* Data provided:
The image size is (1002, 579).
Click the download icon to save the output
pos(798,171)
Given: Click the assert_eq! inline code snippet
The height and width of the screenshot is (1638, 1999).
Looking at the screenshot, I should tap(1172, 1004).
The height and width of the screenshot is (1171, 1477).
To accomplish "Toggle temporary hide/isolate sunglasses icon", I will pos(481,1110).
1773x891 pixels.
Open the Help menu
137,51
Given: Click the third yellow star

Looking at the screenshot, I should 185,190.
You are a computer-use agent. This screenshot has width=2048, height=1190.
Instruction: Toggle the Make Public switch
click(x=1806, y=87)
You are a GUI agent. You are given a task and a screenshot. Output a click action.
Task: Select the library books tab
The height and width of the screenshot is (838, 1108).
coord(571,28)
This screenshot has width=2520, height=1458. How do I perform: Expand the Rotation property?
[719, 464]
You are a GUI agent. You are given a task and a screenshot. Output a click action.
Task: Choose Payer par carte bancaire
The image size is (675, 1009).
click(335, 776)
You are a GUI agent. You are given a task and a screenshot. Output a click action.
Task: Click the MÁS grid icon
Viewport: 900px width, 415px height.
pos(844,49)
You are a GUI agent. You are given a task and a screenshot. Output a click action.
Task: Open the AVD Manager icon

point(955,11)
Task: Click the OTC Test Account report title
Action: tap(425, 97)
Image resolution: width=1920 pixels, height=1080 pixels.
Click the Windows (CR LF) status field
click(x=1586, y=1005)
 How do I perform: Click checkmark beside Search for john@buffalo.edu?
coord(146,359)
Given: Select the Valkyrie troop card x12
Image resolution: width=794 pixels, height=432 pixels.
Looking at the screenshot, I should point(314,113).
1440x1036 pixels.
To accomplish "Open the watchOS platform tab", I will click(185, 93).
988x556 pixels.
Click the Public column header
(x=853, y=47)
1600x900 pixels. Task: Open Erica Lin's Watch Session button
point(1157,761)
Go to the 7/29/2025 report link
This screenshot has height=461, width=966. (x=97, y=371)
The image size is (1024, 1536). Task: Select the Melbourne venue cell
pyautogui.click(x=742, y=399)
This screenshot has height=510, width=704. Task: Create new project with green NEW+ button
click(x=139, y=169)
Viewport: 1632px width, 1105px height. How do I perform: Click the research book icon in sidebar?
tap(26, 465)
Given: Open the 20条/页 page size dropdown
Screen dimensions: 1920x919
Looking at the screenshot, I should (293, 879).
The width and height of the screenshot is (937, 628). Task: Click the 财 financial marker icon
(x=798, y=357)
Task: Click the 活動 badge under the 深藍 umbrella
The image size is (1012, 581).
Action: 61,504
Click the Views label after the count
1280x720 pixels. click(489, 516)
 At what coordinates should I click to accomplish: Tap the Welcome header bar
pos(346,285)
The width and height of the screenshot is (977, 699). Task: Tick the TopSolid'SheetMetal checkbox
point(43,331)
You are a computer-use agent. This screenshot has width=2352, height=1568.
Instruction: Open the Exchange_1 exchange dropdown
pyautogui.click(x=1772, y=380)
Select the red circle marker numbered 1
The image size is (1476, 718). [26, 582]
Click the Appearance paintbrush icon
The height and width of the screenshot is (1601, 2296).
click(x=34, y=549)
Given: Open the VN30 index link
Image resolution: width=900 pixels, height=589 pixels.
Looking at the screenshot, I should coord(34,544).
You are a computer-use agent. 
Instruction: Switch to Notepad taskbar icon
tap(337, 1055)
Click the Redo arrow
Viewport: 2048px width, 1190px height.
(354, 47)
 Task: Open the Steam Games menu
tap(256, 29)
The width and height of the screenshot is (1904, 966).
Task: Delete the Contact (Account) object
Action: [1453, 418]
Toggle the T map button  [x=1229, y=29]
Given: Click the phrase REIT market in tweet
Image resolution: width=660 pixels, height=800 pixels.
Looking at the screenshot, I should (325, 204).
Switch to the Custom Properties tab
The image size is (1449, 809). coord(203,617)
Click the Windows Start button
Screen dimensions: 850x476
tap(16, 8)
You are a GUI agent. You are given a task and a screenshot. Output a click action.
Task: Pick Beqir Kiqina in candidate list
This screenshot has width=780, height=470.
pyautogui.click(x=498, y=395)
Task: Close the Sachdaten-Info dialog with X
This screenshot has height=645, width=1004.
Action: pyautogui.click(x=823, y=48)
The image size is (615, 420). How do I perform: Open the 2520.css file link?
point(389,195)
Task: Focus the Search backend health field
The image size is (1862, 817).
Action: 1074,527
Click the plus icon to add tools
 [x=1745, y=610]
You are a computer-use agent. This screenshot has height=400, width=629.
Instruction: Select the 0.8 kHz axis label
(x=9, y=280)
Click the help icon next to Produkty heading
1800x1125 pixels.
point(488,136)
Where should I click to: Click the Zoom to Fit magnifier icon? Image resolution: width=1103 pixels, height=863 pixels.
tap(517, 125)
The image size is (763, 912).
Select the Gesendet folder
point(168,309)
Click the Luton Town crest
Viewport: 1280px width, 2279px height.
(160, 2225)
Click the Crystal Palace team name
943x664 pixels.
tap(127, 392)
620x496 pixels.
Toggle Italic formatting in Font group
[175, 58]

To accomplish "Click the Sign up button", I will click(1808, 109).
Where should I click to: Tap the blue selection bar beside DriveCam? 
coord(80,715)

* Requirement: Can you copy the data word for word, starting at the line that contains "At what coordinates" and ending at the line that contains "pyautogui.click(x=498, y=395)", with both of those lines included?

* Solution for this task:
 At what coordinates should I click to accomplish: Tap the Welcome header bar
pos(346,285)
The width and height of the screenshot is (977, 699). Task: Tick the TopSolid'SheetMetal checkbox
point(43,331)
You are a computer-use agent. This screenshot has width=2352, height=1568.
Instruction: Open the Exchange_1 exchange dropdown
pyautogui.click(x=1772, y=380)
Select the red circle marker numbered 1
The image size is (1476, 718). [26, 582]
Click the Appearance paintbrush icon
The height and width of the screenshot is (1601, 2296).
click(x=34, y=549)
Given: Open the VN30 index link
Image resolution: width=900 pixels, height=589 pixels.
Looking at the screenshot, I should coord(34,544).
You are a computer-use agent. 
Instruction: Switch to Notepad taskbar icon
tap(337, 1055)
Click the Redo arrow
Viewport: 2048px width, 1190px height.
(354, 47)
 Task: Open the Steam Games menu
tap(256, 29)
The width and height of the screenshot is (1904, 966).
Task: Delete the Contact (Account) object
Action: [1453, 418]
Toggle the T map button  [x=1229, y=29]
Given: Click the phrase REIT market in tweet
Image resolution: width=660 pixels, height=800 pixels.
Looking at the screenshot, I should (325, 204).
Switch to the Custom Properties tab
The image size is (1449, 809). coord(203,617)
Click the Windows Start button
Screen dimensions: 850x476
tap(16, 8)
You are a GUI agent. You are given a task and a screenshot. Output a click action.
Task: Pick Beqir Kiqina in candidate list
This screenshot has width=780, height=470.
pyautogui.click(x=498, y=395)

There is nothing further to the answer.